Please note that any information provided to you during this course is not intended as legal advice. My intent is to provide this material for educational use only.
Week 1: Agency Law
(October 20, 2009)
Week 2: Introduction to the Forms of Business
(October 27, 2009)
Week 3: The Management of Corporations
(November 3, 2009)
Week 4: Secured Transactions and Bankruptcy
(November 10, 2009)
Week 5: Employment Law and Environmental Law
(November 17, 2009)
Week 6: Negotiable Instruments
(November 24, 2009)
Week 7: Consumer Protection Law, Accountant Liability, and Intellectual Property
(December 1, 2009)
·Readings: Chapters 8 (p 234-260), 46 and 48.
·Class Activities: We will discuss the consumer protection acts, the legal and professional responsibilities of auditors, consultants, and securities professionals, and intellectual property.
Week 8: Review and Final Examination
(December 8, 2009)
Academic Honesty:Academic integrity is the foundation of the academic community.
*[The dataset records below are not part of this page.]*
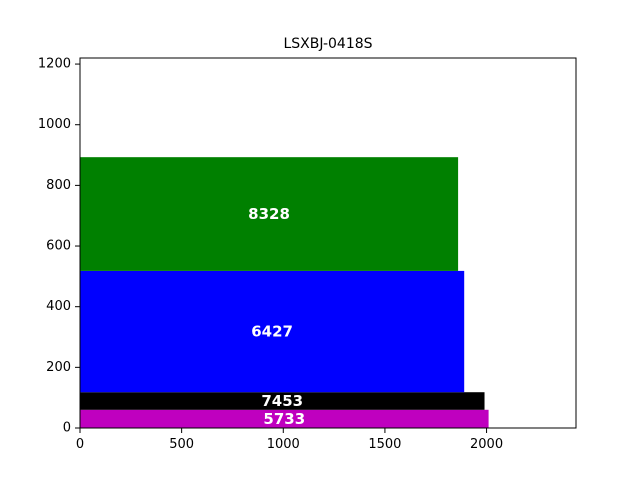 The height and width of the screenshot is (480, 640). What do you see at coordinates (384, 444) in the screenshot?
I see `x-tick-label: 1500` at bounding box center [384, 444].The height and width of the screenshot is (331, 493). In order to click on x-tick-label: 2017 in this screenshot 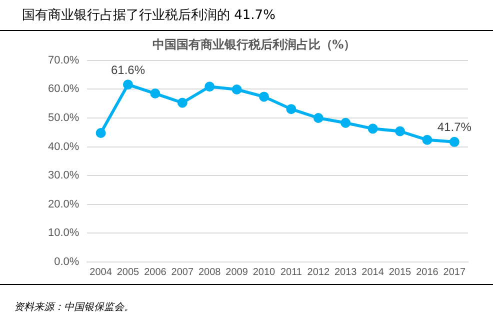, I will do `click(454, 272)`.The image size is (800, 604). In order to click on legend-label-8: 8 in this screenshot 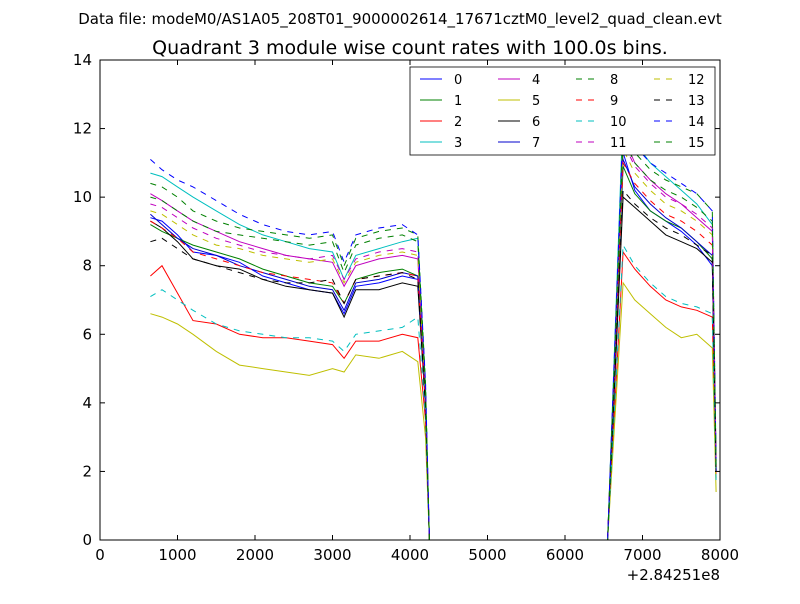, I will do `click(614, 80)`.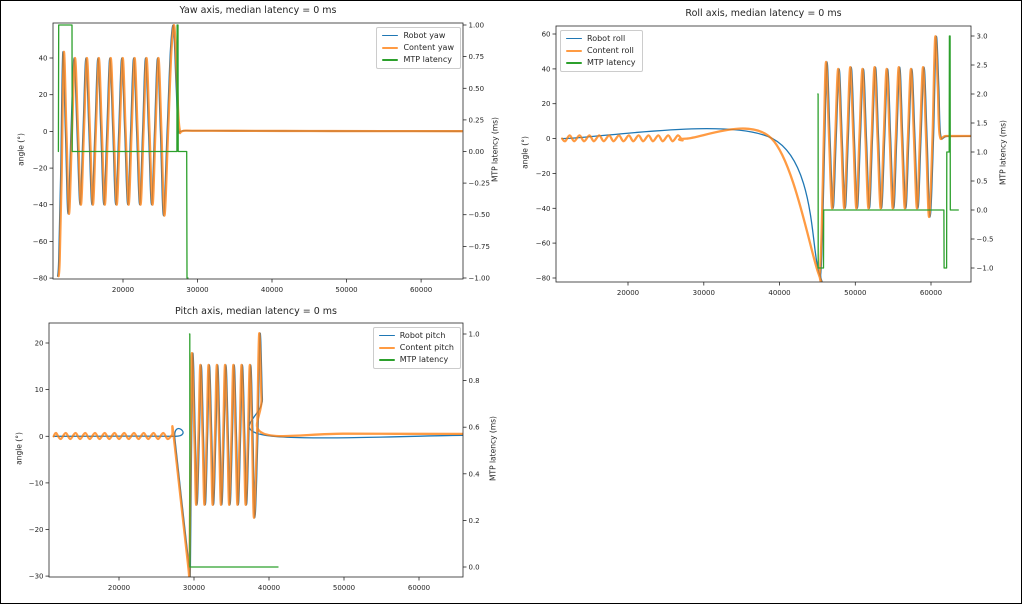 This screenshot has height=604, width=1022. I want to click on legend-item: Robot roll, so click(601, 38).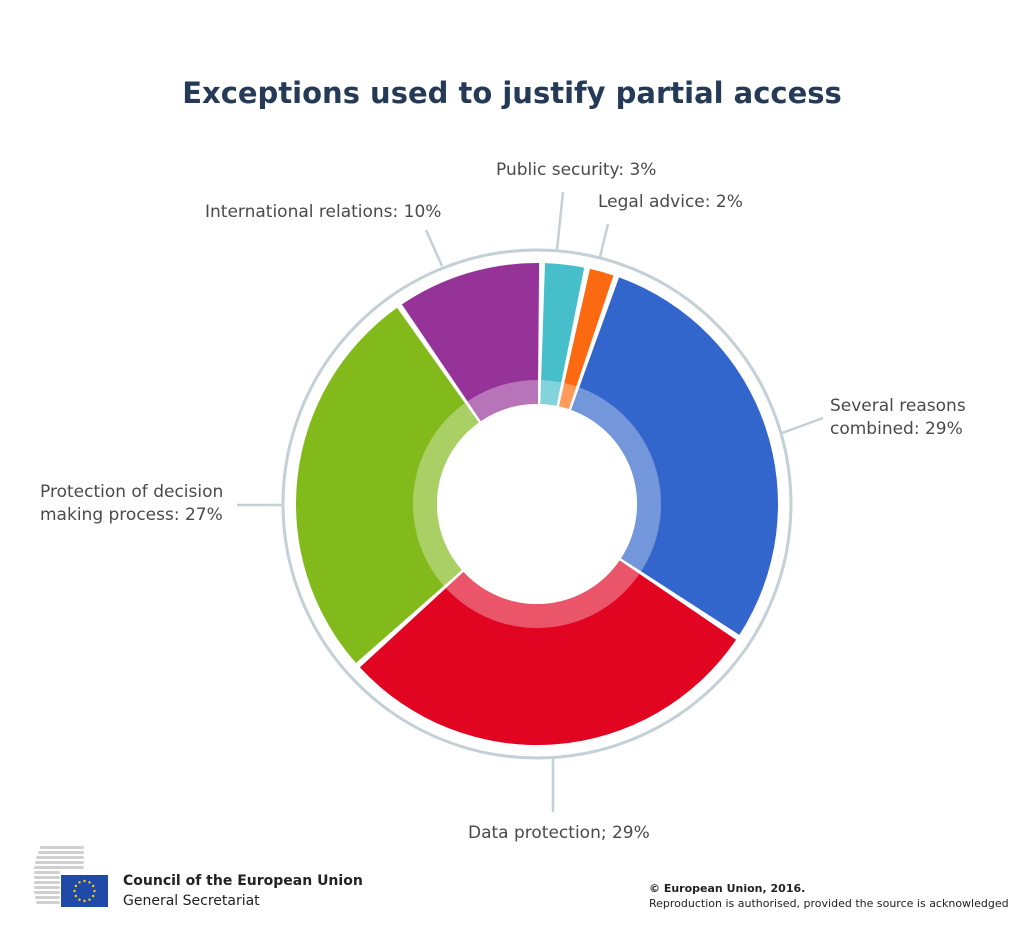 The width and height of the screenshot is (1024, 950). Describe the element at coordinates (560, 221) in the screenshot. I see `leader-line-public-security` at that location. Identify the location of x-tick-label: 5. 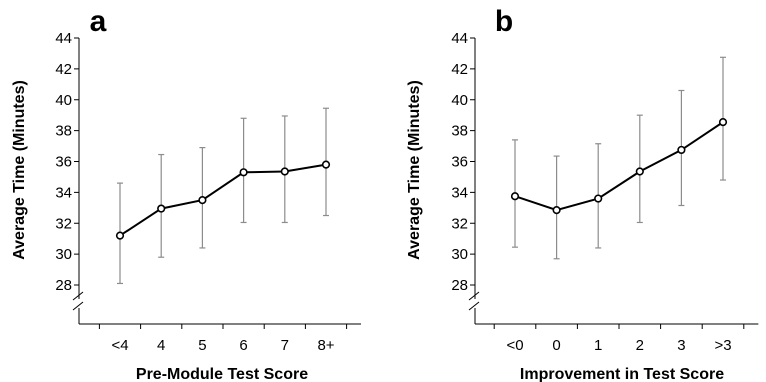
(202, 346).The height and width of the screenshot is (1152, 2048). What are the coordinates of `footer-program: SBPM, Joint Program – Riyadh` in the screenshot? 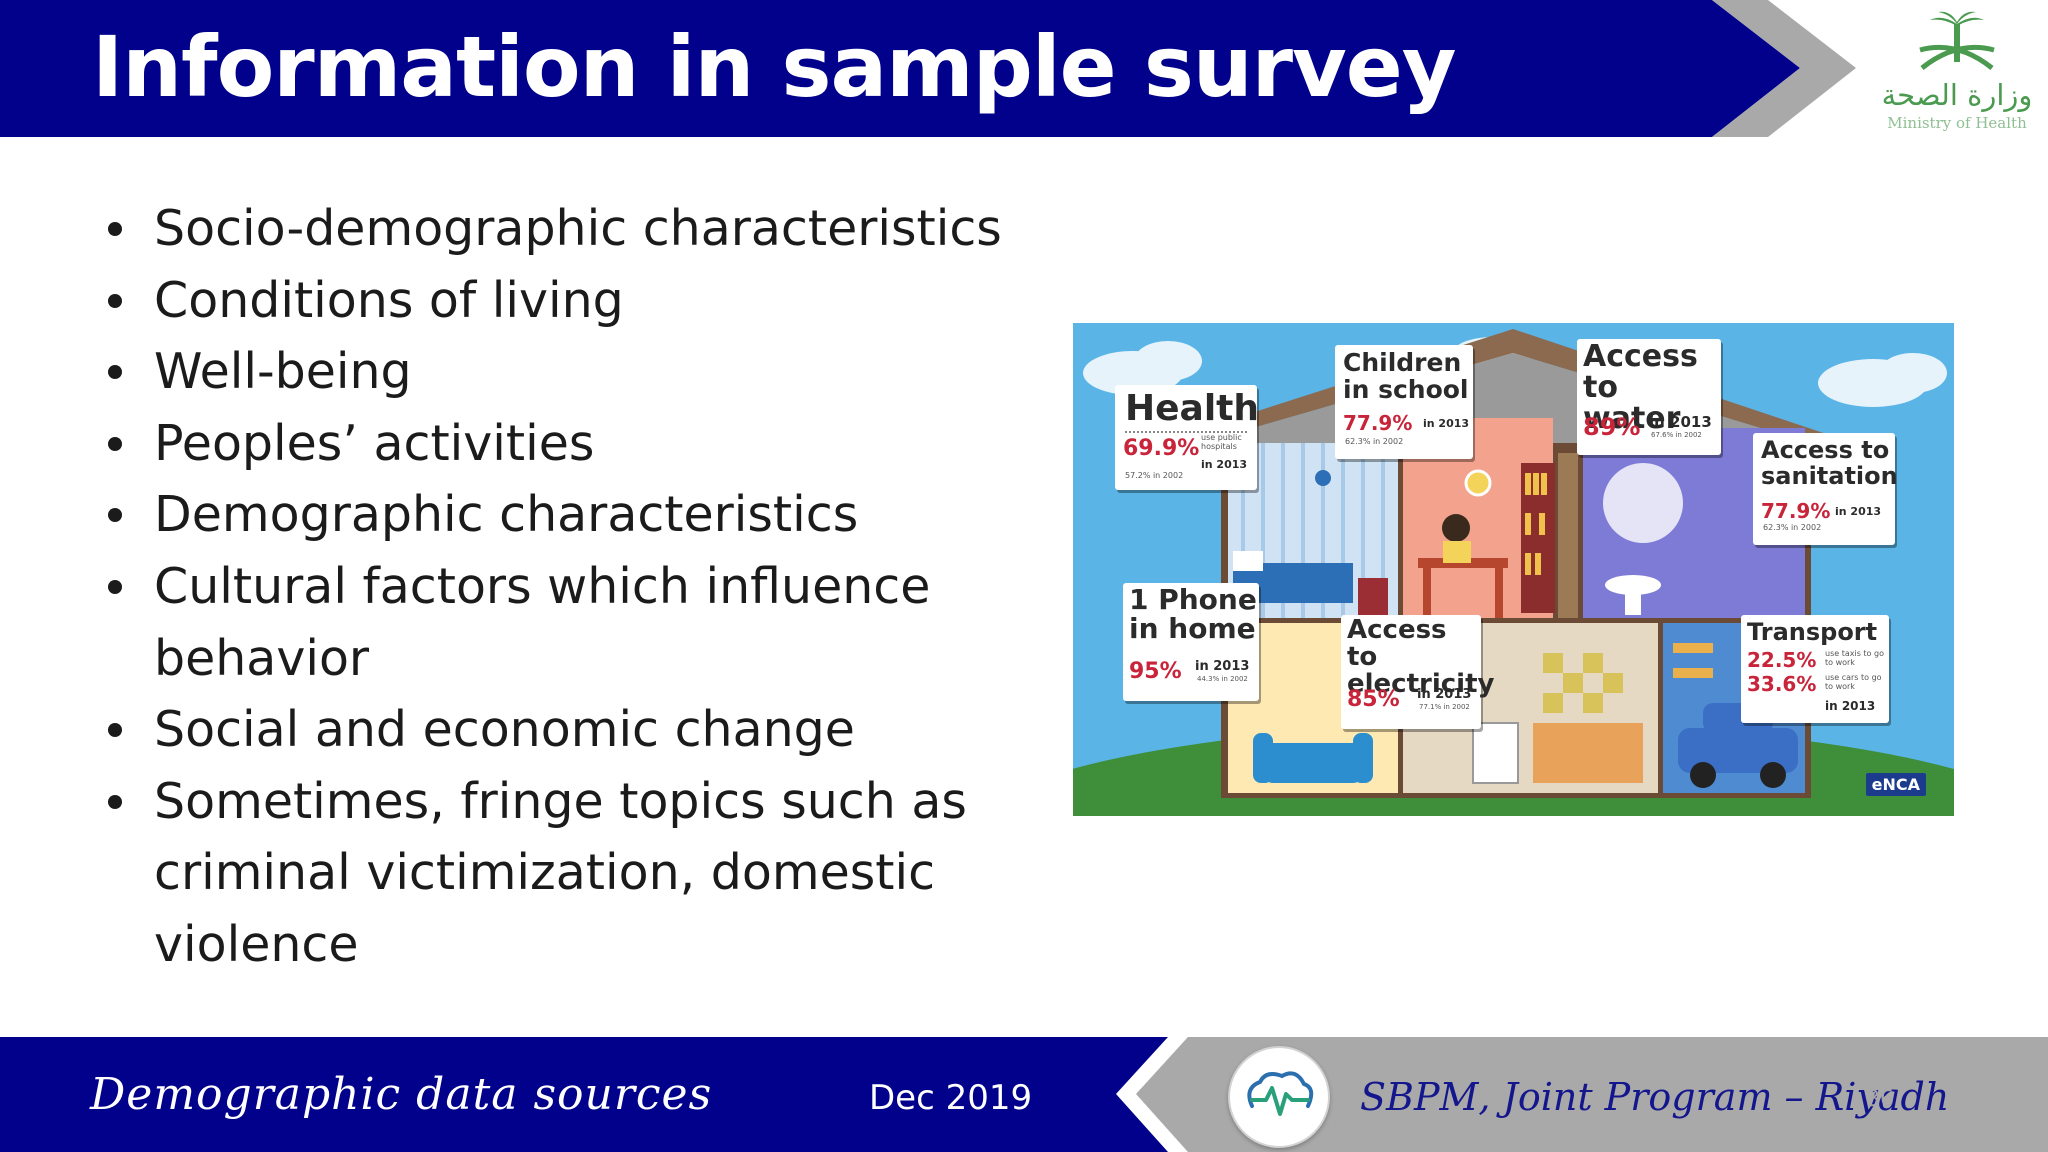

Because each student has the primary responsibility for being academically honest, students are advised to read and understand all sections of this policy relating to standards of conduct and academic life. Park University 2008-2009 Undergraduate Catalog Page 87
Plagiarism:Plagiarism involves the use of quotations without quotation marks, the use of quotations without indication of the source, the use of another's idea without acknowledging the source, the submission of a paper, laboratory report, project, or class assignment (any portion of such) prepared by another person, or incorrect paraphrasing. Park University 2009-2010 Undergraduate Catalog Page 92
Attendance Policy:Instructors are required to maintain attendance records and to report absences via the online attendance reporting system.
Park University 2009-2010 Undergraduate Catalog Page 95
Disability Guidelines:Park University is committed to meeting the needs of all students that meet the criteria for special assistance. These guidelines are designed to supply directions to students concerning the information necessary to accomplish this goal. It is Park University's policy to comply fully with federal and state law, including Section 504 of the Rehabilitation Act of 1973 and the Americans with Disabilities Act of 1990, regarding students with disabilities. In the case of any inconsistency between these guidelines and federal and/or state law, the provisions of the law will apply. Additional information concerning Park University's policies and procedures related to disability can be found on the Park University web page: http://www.park.edu/disability .
Mr. Arrowood is Founder of Nonprofit Consulting Services working with a diverse range of domestic and international clients. Mr. Arrowood teaches business law, nonprofit legal and governance issues, financial management, human resource management and home and health care courses at other institutions including Northeastern University, Park University, Bryant University, Bay Path College, Merrimack College and Northern Essex Community College. Mr. Arrowood received his Juris Doctor degree from the Massachusetts School of Law and Bachelor of Human Resource Management from Palm Beach Atlantic College.